— WHAT THE EXERCISE ASKS —
Copy out the part of the items that opens with the line containing "Given: Click help icon next to 注册地址" and closes with the line containing "pyautogui.click(x=489, y=25)", both of those lines included.

— RECORDS FOR PROCESSING —
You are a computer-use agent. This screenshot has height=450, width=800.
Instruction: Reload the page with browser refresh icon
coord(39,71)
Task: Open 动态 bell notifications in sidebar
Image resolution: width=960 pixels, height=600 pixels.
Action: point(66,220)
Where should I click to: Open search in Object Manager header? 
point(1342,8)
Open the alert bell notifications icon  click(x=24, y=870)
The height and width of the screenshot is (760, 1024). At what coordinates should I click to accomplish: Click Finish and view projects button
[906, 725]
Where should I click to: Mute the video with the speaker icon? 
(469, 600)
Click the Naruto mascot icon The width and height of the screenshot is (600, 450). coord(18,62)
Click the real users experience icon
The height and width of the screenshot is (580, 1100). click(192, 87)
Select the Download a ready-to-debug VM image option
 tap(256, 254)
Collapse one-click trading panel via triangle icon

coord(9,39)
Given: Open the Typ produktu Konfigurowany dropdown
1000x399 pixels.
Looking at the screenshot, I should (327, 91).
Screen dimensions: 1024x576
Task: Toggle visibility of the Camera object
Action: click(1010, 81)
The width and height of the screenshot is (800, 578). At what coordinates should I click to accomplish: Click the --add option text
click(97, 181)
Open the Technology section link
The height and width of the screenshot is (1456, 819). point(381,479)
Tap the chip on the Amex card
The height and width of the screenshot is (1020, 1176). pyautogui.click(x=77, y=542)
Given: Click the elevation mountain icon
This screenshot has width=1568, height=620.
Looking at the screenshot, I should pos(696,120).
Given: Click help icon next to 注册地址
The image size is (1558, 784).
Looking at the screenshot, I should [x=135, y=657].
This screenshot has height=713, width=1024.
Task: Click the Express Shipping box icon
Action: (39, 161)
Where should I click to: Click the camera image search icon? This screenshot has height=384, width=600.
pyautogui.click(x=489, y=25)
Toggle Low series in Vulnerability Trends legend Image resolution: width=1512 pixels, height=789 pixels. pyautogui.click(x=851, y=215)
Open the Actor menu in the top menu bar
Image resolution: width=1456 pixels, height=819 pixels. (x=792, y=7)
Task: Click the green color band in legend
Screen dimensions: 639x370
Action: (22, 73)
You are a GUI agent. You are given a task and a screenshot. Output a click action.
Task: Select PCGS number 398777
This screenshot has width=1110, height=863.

— COMPLETE OUTPUT —
Given: Click help icon next to 注册地址
The image size is (1558, 784).
Looking at the screenshot, I should [x=135, y=657].
This screenshot has height=713, width=1024.
Task: Click the Express Shipping box icon
Action: (39, 161)
Where should I click to: Click the camera image search icon? This screenshot has height=384, width=600.
pyautogui.click(x=489, y=25)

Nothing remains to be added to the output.